Give the listing again in full, exactly as written.

[[ Exercise material open ]]

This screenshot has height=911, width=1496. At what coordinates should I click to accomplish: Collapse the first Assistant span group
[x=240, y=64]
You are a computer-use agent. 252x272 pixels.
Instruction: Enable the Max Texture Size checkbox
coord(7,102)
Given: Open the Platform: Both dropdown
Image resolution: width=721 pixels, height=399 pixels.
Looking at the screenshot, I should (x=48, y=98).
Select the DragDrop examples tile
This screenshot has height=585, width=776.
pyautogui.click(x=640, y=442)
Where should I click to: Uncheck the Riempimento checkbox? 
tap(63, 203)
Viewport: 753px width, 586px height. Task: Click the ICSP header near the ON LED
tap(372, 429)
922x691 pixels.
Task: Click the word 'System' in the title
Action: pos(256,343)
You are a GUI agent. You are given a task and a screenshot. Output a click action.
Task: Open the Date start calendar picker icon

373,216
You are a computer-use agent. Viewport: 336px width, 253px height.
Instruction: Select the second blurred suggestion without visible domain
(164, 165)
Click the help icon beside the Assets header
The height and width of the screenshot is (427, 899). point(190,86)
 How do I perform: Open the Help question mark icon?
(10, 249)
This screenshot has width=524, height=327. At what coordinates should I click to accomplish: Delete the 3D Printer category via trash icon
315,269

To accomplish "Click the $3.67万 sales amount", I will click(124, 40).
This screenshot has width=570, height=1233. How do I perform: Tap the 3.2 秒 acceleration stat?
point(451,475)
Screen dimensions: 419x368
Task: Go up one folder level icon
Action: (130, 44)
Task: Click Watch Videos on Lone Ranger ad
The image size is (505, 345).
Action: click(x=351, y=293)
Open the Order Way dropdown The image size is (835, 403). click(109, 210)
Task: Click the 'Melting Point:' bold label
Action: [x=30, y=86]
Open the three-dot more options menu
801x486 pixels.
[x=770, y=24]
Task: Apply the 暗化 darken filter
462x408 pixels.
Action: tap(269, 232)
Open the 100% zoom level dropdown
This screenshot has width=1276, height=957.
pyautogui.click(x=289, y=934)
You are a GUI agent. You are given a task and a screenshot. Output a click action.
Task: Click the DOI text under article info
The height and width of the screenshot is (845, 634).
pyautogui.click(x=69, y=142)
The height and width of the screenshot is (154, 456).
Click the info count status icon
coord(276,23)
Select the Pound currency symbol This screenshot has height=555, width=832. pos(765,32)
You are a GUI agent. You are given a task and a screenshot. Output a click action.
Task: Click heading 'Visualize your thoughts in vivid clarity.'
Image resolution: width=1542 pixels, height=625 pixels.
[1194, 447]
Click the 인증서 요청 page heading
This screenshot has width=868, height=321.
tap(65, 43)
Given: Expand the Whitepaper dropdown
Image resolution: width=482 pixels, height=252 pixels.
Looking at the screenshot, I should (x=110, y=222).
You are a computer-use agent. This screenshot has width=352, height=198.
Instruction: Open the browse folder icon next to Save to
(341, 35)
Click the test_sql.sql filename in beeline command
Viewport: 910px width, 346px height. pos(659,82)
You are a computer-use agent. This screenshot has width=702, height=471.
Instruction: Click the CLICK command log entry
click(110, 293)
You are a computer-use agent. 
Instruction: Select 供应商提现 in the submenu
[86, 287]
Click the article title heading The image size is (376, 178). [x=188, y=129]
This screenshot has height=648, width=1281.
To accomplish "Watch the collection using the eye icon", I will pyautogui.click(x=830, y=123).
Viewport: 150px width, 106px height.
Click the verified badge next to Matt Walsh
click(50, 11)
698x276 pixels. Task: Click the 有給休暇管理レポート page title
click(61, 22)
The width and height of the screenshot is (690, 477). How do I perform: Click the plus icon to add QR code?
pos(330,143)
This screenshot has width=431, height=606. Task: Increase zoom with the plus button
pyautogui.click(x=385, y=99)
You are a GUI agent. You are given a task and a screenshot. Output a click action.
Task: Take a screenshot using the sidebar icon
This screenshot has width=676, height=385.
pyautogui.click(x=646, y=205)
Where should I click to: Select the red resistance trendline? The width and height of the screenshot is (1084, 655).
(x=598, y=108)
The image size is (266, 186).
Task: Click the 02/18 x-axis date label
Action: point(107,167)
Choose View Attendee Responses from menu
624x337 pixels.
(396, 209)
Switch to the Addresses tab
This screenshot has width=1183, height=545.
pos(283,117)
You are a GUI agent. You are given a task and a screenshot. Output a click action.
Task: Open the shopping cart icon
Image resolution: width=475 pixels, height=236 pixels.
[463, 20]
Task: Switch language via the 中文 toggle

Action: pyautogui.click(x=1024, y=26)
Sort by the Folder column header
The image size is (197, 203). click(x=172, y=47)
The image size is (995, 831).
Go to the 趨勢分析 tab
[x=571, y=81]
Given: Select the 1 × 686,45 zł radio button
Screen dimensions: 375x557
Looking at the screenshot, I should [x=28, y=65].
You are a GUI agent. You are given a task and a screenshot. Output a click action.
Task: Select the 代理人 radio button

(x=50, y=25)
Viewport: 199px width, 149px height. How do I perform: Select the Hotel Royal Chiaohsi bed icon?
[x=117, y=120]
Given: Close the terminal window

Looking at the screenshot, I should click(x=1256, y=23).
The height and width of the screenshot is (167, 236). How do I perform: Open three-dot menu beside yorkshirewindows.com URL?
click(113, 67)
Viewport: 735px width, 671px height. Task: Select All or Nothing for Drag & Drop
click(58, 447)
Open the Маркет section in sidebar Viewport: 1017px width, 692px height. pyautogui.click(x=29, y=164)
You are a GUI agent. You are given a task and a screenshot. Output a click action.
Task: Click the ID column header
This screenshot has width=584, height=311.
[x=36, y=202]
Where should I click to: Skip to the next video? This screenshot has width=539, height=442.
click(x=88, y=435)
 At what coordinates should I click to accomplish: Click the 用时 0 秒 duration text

[[ Exercise material closed ]]

Response for this exercise:
This screenshot has height=911, width=1496. At what coordinates should I click to accomplish: Collapse the first Assistant span group
[x=240, y=64]
You are a computer-use agent. 252x272 pixels.
Instruction: Enable the Max Texture Size checkbox
coord(7,102)
Given: Open the Platform: Both dropdown
Image resolution: width=721 pixels, height=399 pixels.
Looking at the screenshot, I should (x=48, y=98).
Select the DragDrop examples tile
This screenshot has height=585, width=776.
pyautogui.click(x=640, y=442)
Where should I click to: Uncheck the Riempimento checkbox? 
tap(63, 203)
Viewport: 753px width, 586px height. Task: Click the ICSP header near the ON LED
tap(372, 429)
922x691 pixels.
Task: Click the word 'System' in the title
Action: pos(256,343)
You are a GUI agent. You are given a task and a screenshot. Output a click action.
Task: Open the Date start calendar picker icon

373,216
You are a computer-use agent. Viewport: 336px width, 253px height.
Instruction: Select the second blurred suggestion without visible domain
(164, 165)
Click the help icon beside the Assets header
The height and width of the screenshot is (427, 899). point(190,86)
 How do I perform: Open the Help question mark icon?
(10, 249)
This screenshot has width=524, height=327. At what coordinates should I click to accomplish: Delete the 3D Printer category via trash icon
315,269

To accomplish "Click the $3.67万 sales amount", I will click(124, 40).
This screenshot has width=570, height=1233. How do I perform: Tap the 3.2 秒 acceleration stat?
point(451,475)
Screen dimensions: 419x368
Task: Go up one folder level icon
Action: (130, 44)
Task: Click Watch Videos on Lone Ranger ad
The image size is (505, 345).
Action: click(x=351, y=293)
Open the Order Way dropdown The image size is (835, 403). click(109, 210)
Task: Click the 'Melting Point:' bold label
Action: [x=30, y=86]
Open the three-dot more options menu
801x486 pixels.
[x=770, y=24]
Task: Apply the 暗化 darken filter
462x408 pixels.
Action: tap(269, 232)
Open the 100% zoom level dropdown
This screenshot has width=1276, height=957.
pyautogui.click(x=289, y=934)
You are a GUI agent. You are given a task and a screenshot. Output a click action.
Task: Click the DOI text under article info
The height and width of the screenshot is (845, 634).
pyautogui.click(x=69, y=142)
The height and width of the screenshot is (154, 456).
Click the info count status icon
coord(276,23)
Select the Pound currency symbol This screenshot has height=555, width=832. pos(765,32)
You are a GUI agent. You are given a task and a screenshot. Output a click action.
Task: Click heading 'Visualize your thoughts in vivid clarity.'
Image resolution: width=1542 pixels, height=625 pixels.
[1194, 447]
Click the 인증서 요청 page heading
This screenshot has width=868, height=321.
tap(65, 43)
Given: Expand the Whitepaper dropdown
Image resolution: width=482 pixels, height=252 pixels.
Looking at the screenshot, I should (x=110, y=222).
You are a computer-use agent. This screenshot has width=352, height=198.
Instruction: Open the browse folder icon next to Save to
(341, 35)
Click the test_sql.sql filename in beeline command
Viewport: 910px width, 346px height. pos(659,82)
You are a computer-use agent. This screenshot has width=702, height=471.
Instruction: Click the CLICK command log entry
click(110, 293)
You are a computer-use agent. 
Instruction: Select 供应商提现 in the submenu
[86, 287]
Click the article title heading The image size is (376, 178). [x=188, y=129]
This screenshot has height=648, width=1281.
To accomplish "Watch the collection using the eye icon", I will pyautogui.click(x=830, y=123).
Viewport: 150px width, 106px height.
Click the verified badge next to Matt Walsh
click(50, 11)
698x276 pixels. Task: Click the 有給休暇管理レポート page title
click(61, 22)
The width and height of the screenshot is (690, 477). How do I perform: Click the plus icon to add QR code?
pos(330,143)
This screenshot has width=431, height=606. Task: Increase zoom with the plus button
pyautogui.click(x=385, y=99)
You are a GUI agent. You are given a task and a screenshot. Output a click action.
Task: Take a screenshot using the sidebar icon
This screenshot has width=676, height=385.
pyautogui.click(x=646, y=205)
Where should I click to: Select the red resistance trendline? The width and height of the screenshot is (1084, 655).
(x=598, y=108)
The image size is (266, 186).
Task: Click the 02/18 x-axis date label
Action: point(107,167)
Choose View Attendee Responses from menu
624x337 pixels.
(396, 209)
Switch to the Addresses tab
This screenshot has width=1183, height=545.
pos(283,117)
You are a GUI agent. You are given a task and a screenshot. Output a click action.
Task: Open the shopping cart icon
Image resolution: width=475 pixels, height=236 pixels.
[463, 20]
Task: Switch language via the 中文 toggle

Action: pyautogui.click(x=1024, y=26)
Sort by the Folder column header
The image size is (197, 203). click(x=172, y=47)
The image size is (995, 831).
Go to the 趨勢分析 tab
[x=571, y=81]
Given: Select the 1 × 686,45 zł radio button
Screen dimensions: 375x557
Looking at the screenshot, I should [x=28, y=65].
You are a GUI agent. You are given a task and a screenshot. Output a click action.
Task: Select the 代理人 radio button

(x=50, y=25)
Viewport: 199px width, 149px height. How do I perform: Select the Hotel Royal Chiaohsi bed icon?
[x=117, y=120]
Given: Close the terminal window

Looking at the screenshot, I should click(x=1256, y=23).
The height and width of the screenshot is (167, 236). How do I perform: Open three-dot menu beside yorkshirewindows.com URL?
click(113, 67)
Viewport: 735px width, 671px height. Task: Select All or Nothing for Drag & Drop
click(58, 447)
Open the Маркет section in sidebar Viewport: 1017px width, 692px height. pyautogui.click(x=29, y=164)
You are a GUI agent. You are given a task and a screenshot. Output a click action.
Task: Click the ID column header
This screenshot has width=584, height=311.
[x=36, y=202]
Where should I click to: Skip to the next video? This screenshot has width=539, height=442.
click(x=88, y=435)
 At what coordinates should I click to accomplish: Click the 用时 0 秒 duration text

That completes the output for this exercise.